------ INPUT MATERIAL

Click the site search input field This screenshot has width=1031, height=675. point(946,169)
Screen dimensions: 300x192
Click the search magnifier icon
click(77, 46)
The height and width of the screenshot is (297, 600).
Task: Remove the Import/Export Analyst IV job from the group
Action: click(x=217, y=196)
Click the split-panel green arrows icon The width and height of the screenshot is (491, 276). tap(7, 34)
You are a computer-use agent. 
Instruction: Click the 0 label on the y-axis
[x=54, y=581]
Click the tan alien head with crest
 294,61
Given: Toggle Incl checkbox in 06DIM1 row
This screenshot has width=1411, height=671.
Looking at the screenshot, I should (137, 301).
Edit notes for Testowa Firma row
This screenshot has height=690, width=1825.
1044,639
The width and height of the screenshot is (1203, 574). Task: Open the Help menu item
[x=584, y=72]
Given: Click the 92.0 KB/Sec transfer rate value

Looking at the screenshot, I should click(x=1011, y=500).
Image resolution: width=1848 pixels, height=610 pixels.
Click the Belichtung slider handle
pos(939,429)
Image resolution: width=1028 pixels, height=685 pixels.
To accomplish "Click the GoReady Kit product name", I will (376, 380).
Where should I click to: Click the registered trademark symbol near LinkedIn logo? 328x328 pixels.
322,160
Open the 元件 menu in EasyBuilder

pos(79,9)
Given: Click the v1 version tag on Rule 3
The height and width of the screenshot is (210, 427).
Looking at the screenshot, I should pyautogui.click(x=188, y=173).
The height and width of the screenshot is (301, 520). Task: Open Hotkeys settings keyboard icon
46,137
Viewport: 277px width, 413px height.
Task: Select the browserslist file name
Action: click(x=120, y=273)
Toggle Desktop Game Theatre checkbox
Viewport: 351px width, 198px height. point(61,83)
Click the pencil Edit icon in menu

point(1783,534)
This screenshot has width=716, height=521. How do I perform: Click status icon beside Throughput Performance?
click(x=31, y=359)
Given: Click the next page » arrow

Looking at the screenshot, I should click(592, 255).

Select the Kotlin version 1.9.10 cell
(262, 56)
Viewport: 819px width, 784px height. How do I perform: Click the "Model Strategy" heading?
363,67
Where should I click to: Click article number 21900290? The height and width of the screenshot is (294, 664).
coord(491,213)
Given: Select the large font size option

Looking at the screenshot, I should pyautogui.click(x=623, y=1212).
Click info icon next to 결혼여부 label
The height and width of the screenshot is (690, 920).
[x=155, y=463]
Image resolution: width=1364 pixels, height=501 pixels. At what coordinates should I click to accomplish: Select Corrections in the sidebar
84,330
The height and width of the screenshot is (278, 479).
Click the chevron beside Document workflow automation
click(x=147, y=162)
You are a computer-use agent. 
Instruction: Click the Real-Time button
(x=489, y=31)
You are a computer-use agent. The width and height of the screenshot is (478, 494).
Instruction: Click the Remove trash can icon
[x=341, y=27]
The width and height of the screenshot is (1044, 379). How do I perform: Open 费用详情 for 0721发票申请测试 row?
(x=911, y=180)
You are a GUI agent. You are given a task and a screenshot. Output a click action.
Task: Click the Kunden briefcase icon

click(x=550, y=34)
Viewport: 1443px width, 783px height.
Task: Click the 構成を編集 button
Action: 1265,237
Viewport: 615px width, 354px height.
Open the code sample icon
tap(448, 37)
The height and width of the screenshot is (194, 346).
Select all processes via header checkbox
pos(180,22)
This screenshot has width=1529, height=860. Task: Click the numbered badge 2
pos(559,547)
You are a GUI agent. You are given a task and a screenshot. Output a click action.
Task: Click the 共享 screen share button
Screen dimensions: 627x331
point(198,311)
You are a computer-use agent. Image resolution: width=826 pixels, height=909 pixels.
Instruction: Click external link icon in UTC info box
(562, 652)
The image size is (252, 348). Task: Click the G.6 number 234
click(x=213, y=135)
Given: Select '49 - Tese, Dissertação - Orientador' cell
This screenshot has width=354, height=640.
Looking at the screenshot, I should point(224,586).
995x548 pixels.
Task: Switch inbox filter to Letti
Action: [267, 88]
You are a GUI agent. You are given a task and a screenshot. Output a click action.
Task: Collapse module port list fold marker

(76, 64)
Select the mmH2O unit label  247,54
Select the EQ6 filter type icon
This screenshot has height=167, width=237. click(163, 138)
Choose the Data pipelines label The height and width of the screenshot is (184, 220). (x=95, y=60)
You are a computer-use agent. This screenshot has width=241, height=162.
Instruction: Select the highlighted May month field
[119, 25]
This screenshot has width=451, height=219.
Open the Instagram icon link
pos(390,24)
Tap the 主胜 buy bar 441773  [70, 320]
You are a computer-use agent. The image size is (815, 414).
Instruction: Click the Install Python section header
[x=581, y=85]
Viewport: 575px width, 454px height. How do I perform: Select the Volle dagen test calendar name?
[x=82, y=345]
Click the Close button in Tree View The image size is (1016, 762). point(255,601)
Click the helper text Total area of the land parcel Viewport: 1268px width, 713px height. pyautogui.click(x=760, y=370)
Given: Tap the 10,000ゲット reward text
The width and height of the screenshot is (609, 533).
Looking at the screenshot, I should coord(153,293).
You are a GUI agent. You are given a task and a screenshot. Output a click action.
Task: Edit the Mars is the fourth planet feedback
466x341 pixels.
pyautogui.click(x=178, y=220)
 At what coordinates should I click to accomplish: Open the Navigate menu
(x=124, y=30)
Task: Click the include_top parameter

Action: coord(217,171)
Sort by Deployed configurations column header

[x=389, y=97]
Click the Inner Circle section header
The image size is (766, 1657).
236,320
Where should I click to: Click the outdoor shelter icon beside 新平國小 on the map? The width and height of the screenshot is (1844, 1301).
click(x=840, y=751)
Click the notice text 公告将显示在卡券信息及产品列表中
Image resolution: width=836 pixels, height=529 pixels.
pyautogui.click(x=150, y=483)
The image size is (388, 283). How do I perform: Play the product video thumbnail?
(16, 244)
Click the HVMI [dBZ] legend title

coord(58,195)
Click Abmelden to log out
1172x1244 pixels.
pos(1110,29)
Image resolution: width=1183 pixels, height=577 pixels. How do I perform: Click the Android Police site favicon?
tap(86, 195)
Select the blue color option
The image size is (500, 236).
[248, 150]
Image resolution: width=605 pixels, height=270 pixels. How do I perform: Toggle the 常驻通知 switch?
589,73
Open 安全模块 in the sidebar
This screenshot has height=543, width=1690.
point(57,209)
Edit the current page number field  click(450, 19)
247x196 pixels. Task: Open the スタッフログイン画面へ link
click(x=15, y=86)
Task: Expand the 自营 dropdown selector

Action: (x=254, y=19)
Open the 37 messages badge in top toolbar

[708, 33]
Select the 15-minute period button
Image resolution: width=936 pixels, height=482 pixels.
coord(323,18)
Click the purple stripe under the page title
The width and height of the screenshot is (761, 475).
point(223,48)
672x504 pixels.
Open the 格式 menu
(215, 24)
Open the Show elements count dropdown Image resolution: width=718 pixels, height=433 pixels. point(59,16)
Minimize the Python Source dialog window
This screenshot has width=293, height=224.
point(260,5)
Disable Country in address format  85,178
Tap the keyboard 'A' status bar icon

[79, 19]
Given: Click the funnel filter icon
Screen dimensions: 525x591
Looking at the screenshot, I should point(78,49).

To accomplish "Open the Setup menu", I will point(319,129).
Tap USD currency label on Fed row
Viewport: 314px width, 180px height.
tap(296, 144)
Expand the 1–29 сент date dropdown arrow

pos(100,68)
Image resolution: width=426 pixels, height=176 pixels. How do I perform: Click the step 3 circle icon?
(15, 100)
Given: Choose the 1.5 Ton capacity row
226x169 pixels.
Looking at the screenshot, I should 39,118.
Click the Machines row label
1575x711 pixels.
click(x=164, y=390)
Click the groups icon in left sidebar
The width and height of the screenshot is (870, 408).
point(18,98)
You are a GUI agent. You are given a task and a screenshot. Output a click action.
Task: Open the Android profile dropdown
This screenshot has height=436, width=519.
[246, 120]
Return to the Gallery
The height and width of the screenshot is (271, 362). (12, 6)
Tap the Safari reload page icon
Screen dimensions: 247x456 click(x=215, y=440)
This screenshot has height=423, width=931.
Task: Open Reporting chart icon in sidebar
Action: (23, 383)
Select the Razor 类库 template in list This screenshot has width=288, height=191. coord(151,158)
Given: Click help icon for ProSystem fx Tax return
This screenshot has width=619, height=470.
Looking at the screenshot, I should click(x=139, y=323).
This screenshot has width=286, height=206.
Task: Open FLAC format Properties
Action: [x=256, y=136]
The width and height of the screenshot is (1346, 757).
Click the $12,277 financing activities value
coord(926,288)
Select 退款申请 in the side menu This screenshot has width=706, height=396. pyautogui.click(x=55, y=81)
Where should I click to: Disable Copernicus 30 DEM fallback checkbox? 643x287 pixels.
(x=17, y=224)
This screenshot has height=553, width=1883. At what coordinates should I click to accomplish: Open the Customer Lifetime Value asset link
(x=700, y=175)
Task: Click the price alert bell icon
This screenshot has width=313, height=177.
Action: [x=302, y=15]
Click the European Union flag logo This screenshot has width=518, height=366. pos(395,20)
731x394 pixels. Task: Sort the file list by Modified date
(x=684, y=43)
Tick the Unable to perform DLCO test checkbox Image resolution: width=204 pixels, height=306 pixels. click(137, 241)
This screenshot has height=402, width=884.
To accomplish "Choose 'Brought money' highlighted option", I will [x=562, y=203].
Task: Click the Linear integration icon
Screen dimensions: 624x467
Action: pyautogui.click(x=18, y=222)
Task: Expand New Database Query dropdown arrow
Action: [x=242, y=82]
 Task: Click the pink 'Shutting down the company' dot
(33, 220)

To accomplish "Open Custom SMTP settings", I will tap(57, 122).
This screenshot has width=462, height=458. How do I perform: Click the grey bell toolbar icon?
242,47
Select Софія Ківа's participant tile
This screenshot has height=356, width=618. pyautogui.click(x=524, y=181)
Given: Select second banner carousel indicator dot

------------

ACTION ITEM — Extract every line above containing the word "computer".

SOLUTION TO THIS TASK —
You are a computer-use agent. 
You are a computer-use agent. 
You are a computer-use agent. The width and height of the screenshot is (478, 494).
You are a computer-use agent. Image resolution: width=826 pixels, height=909 pixels.
You are a computer-use agent. This screenshot has width=241, height=162.
You are a computer-use agent. The image size is (815, 414).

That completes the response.